→ Set exercise 1
From the article on school donations, repeat verbatim the passage starting at "The Labour policy" and ending at "not be enough.".

-- START Text block --

The New Zealand Educational Institute surveyed 622 primary and intermediate school principals and found 82 percent of respondents would take up Labour's campaign pledge for around $150 per student in compensation.

NZEI president Lynda Stuart said schools are very mindful of the mounting costs faced by parents.

"I'm not at all surprised. I'm very very conscious of the amount of money parents are having to pay out just to be in their daily lives with the children. They don't like asking for money."

Ms Stuart said the $150 per student proposed by Labour would see many schools better off. She said it was significant that 41 percent of schools said they would use that money to fund teacher aid, which is normally covered by the operations grant.

"The operations grant has not been enough for the schools to get the teacher aids they need to support children."

"We've been saying for quite some time that the operations grant is nowhere near enough, and I'm not sure it [the $150 per student] will be enough but for some schools it will be significantly more than what they're getting."

"Schools, in the main, try and relate with their parents as well as they possibly can. I think schools do a really good job in most cases of absolutely trying to have the best relationship with most parents. But it's hard asking parents for money when you know they haven't got it."

Mark Potter, principal of Berhampore School, said they currently ask parents for donations that average out to less than $150 per student. Mr Potter said the school is aware of parents having more than one child in the school and will ask less for siblings.

The Labour policy would give Berhampore School $45,000 a year in intake. It currently receives in the mid $20,000s on parent donations.

He said the initiative will make a big difference to the parent community, especially the ones that pay despite financial pressures.

"There's a substantial financial advantage to our school to accept that offer."

But Mr Potter said the money will still not be enough.

"It's time we actually had a really honest look at what resourcing is given to schools across this country."

-- END Text block --

→ Set exercise 2
Rescale the listing lines starting at the one containing "You are a computer-use" and ending at the one containing "click(x=629, y=22)". Reproduce them with their requests, but multiply the click coordinates in the answer by 0.85 and round them to whole numbers, halves up. Return only those lines.

-- START Data records --

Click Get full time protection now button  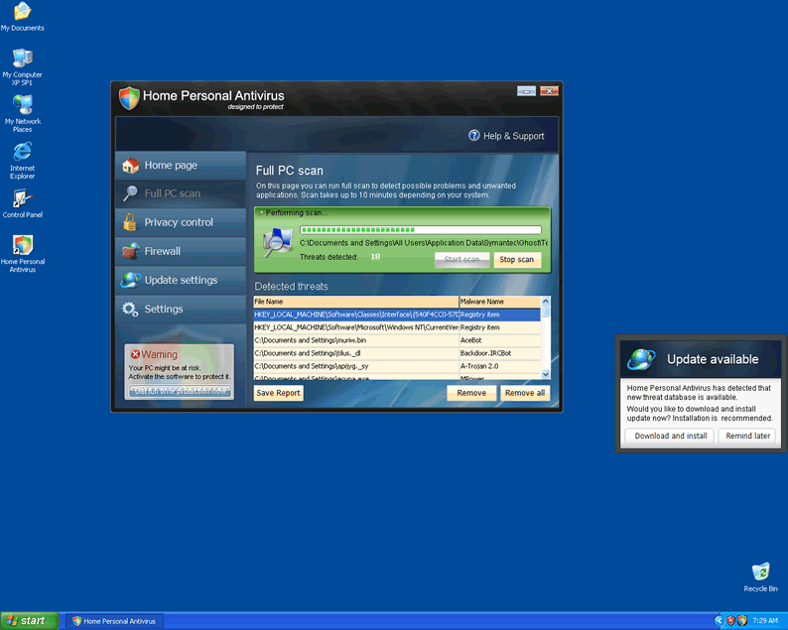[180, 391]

-- END Data records --
-- START Data records --

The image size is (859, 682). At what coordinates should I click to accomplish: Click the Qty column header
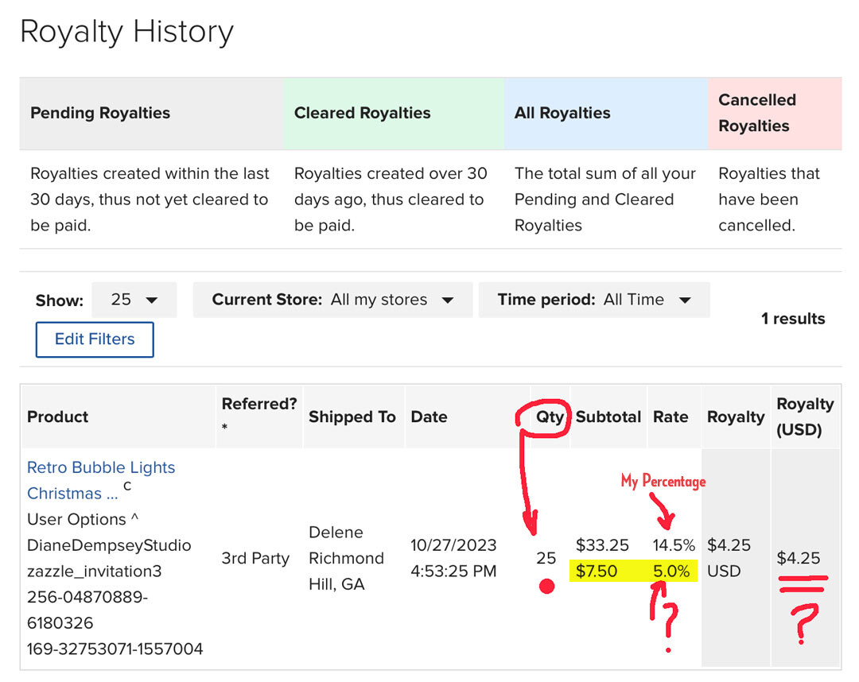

-- END Data records --
-- START Data records --

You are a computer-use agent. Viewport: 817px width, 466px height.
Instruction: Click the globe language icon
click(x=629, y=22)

-- END Data records --

→ Full solution 1
The Labour policy would give Berhampore School $45,000 a year in intake. It currently receives in the mid $20,000s on parent donations.

He said the initiative will make a big difference to the parent community, especially the ones that pay despite financial pressures.

"There's a substantial financial advantage to our school to accept that offer."

But Mr Potter said the money will still not be enough.

→ Full solution 2
You are a computer-use agent. Viewport: 817px width, 466px height.
Instruction: Click the globe language icon
click(x=535, y=19)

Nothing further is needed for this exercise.